REQUIREMENT: Could you repeat all of the rows below, swapping every "GUI agent" for "screen assistant" and leaving everything else unchanged?

RECORDS SHOWN:
%%

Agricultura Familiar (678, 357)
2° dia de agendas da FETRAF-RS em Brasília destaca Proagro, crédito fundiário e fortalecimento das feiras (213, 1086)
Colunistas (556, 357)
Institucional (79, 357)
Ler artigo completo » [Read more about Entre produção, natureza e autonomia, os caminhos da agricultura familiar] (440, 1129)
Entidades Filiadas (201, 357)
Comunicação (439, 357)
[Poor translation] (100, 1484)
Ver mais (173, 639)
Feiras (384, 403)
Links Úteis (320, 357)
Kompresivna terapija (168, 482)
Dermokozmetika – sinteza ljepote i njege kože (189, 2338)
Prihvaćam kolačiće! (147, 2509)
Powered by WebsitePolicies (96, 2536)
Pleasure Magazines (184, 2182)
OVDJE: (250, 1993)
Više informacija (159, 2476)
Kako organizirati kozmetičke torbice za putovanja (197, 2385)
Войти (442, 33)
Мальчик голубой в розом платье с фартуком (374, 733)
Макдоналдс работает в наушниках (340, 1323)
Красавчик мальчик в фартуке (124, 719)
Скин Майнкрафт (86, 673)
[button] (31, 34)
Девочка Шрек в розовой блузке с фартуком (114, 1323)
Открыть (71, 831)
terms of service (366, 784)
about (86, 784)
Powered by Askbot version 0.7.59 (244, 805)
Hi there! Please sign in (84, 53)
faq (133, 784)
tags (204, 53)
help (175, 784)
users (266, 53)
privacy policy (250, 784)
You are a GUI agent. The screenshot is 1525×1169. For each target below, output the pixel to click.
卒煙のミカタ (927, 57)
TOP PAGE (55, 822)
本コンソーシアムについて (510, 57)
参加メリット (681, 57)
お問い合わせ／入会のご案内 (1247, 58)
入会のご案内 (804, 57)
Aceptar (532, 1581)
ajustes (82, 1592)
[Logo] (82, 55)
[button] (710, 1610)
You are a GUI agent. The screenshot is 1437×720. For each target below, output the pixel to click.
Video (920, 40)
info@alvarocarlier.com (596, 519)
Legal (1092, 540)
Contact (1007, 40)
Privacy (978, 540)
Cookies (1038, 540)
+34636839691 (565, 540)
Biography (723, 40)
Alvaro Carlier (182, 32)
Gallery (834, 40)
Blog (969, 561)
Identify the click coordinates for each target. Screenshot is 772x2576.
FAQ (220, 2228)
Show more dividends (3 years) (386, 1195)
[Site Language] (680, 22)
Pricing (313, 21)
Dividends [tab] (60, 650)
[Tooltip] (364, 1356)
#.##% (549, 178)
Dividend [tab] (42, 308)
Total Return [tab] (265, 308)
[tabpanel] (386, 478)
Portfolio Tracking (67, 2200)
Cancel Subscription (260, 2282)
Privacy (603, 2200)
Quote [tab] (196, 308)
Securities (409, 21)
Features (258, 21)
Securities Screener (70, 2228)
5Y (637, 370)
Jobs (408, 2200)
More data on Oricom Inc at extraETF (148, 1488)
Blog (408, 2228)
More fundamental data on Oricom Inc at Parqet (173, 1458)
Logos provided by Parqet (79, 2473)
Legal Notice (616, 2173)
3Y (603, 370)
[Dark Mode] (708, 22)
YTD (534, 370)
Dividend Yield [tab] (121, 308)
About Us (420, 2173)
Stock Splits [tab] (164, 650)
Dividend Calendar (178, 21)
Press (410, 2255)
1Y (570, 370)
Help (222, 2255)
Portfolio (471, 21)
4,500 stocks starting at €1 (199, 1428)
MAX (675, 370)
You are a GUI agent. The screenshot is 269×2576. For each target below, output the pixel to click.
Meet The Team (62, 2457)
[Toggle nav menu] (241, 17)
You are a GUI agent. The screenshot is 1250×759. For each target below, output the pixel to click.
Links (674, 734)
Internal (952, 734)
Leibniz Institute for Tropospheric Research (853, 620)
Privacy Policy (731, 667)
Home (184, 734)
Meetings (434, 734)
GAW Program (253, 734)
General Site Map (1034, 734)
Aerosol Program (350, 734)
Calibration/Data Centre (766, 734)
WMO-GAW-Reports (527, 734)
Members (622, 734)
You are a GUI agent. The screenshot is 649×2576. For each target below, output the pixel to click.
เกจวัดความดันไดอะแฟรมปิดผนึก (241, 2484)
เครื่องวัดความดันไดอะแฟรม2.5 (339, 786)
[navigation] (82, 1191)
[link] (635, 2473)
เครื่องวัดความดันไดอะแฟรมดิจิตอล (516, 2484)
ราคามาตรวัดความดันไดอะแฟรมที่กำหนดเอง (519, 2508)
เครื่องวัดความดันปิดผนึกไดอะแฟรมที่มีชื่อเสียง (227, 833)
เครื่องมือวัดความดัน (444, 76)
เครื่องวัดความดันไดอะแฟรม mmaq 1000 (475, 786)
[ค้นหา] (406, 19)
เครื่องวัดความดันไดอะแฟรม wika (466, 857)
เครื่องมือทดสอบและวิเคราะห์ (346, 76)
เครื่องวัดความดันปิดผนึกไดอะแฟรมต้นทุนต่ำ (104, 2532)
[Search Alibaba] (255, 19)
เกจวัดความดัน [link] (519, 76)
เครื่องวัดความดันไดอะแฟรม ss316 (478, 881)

%%

WRITTEN ANSWER:
Agricultura Familiar (678, 357)
2° dia de agendas da FETRAF-RS em Brasília destaca Proagro, crédito fundiário e fortalecimento das feiras (213, 1086)
Colunistas (556, 357)
Institucional (79, 357)
Ler artigo completo » [Read more about Entre produção, natureza e autonomia, os caminhos da agricultura familiar] (440, 1129)
Entidades Filiadas (201, 357)
Comunicação (439, 357)
[Poor translation] (100, 1484)
Ver mais (173, 639)
Feiras (384, 403)
Links Úteis (320, 357)
Kompresivna terapija (168, 482)
Dermokozmetika – sinteza ljepote i njege kože (189, 2338)
Prihvaćam kolačiće! (147, 2509)
Powered by WebsitePolicies (96, 2536)
Pleasure Magazines (184, 2182)
OVDJE: (250, 1993)
Više informacija (159, 2476)
Kako organizirati kozmetičke torbice za putovanja (197, 2385)
Войти (442, 33)
Мальчик голубой в розом платье с фартуком (374, 733)
Макдоналдс работает в наушниках (340, 1323)
Красавчик мальчик в фартуке (124, 719)
Скин Майнкрафт (86, 673)
[button] (31, 34)
Девочка Шрек в розовой блузке с фартуком (114, 1323)
Открыть (71, 831)
terms of service (366, 784)
about (86, 784)
Powered by Askbot version 0.7.59 (244, 805)
Hi there! Please sign in (84, 53)
faq (133, 784)
tags (204, 53)
help (175, 784)
users (266, 53)
privacy policy (250, 784)
You are a screen assistant. The screenshot is 1525×1169. For each target below, output the pixel to click.
卒煙のミカタ (927, 57)
TOP PAGE (55, 822)
本コンソーシアムについて (510, 57)
参加メリット (681, 57)
お問い合わせ／入会のご案内 (1247, 58)
入会のご案内 (804, 57)
Aceptar (532, 1581)
ajustes (82, 1592)
[Logo] (82, 55)
[button] (710, 1610)
You are a screen assistant. The screenshot is 1437×720. For each target below, output the pixel to click.
Video (920, 40)
info@alvarocarlier.com (596, 519)
Legal (1092, 540)
Contact (1007, 40)
Privacy (978, 540)
Cookies (1038, 540)
+34636839691 (565, 540)
Biography (723, 40)
Alvaro Carlier (182, 32)
Gallery (834, 40)
Blog (969, 561)
Identify the click coordinates for each target. Screenshot is 772x2576.
FAQ (220, 2228)
Show more dividends (3 years) (386, 1195)
[Site Language] (680, 22)
Pricing (313, 21)
Dividends [tab] (60, 650)
[Tooltip] (364, 1356)
#.##% (549, 178)
Dividend [tab] (42, 308)
Total Return [tab] (265, 308)
[tabpanel] (386, 478)
Portfolio Tracking (67, 2200)
Cancel Subscription (260, 2282)
Privacy (603, 2200)
Quote [tab] (196, 308)
Securities (409, 21)
Features (258, 21)
Securities Screener (70, 2228)
5Y (637, 370)
Jobs (408, 2200)
More data on Oricom Inc at extraETF (148, 1488)
Blog (408, 2228)
More fundamental data on Oricom Inc at Parqet (173, 1458)
Logos provided by Parqet (79, 2473)
Legal Notice (616, 2173)
3Y (603, 370)
[Dark Mode] (708, 22)
YTD (534, 370)
Dividend Yield [tab] (121, 308)
About Us (420, 2173)
Stock Splits [tab] (164, 650)
Dividend Calendar (178, 21)
Press (410, 2255)
1Y (570, 370)
Help (222, 2255)
Portfolio (471, 21)
4,500 stocks starting at €1 (199, 1428)
MAX (675, 370)
You are a screen assistant. The screenshot is 269×2576. For each target below, output the pixel to click.
Meet The Team (62, 2457)
[Toggle nav menu] (241, 17)
You are a screen assistant. The screenshot is 1250×759. For each target below, output the pixel to click.
Links (674, 734)
Internal (952, 734)
Leibniz Institute for Tropospheric Research (853, 620)
Privacy Policy (731, 667)
Home (184, 734)
Meetings (434, 734)
GAW Program (253, 734)
General Site Map (1034, 734)
Aerosol Program (350, 734)
Calibration/Data Centre (766, 734)
WMO-GAW-Reports (527, 734)
Members (622, 734)
You are a screen assistant. The screenshot is 649×2576. For each target below, output the pixel to click.
เกจวัดความดันไดอะแฟรมปิดผนึก (241, 2484)
เครื่องวัดความดันไดอะแฟรม2.5 (339, 786)
[navigation] (82, 1191)
[link] (635, 2473)
เครื่องวัดความดันไดอะแฟรมดิจิตอล (516, 2484)
ราคามาตรวัดความดันไดอะแฟรมที่กำหนดเอง (519, 2508)
เครื่องวัดความดันปิดผนึกไดอะแฟรมที่มีชื่อเสียง (227, 833)
เครื่องมือวัดความดัน (444, 76)
เครื่องวัดความดันไดอะแฟรม mmaq 1000 (475, 786)
[ค้นหา] (406, 19)
เครื่องวัดความดันไดอะแฟรม wika (466, 857)
เครื่องมือทดสอบและวิเคราะห์ (346, 76)
เครื่องวัดความดันปิดผนึกไดอะแฟรมต้นทุนต่ำ (104, 2532)
[Search Alibaba] (255, 19)
เกจวัดความดัน [link] (519, 76)
เครื่องวัดความดันไดอะแฟรม ss316 (478, 881)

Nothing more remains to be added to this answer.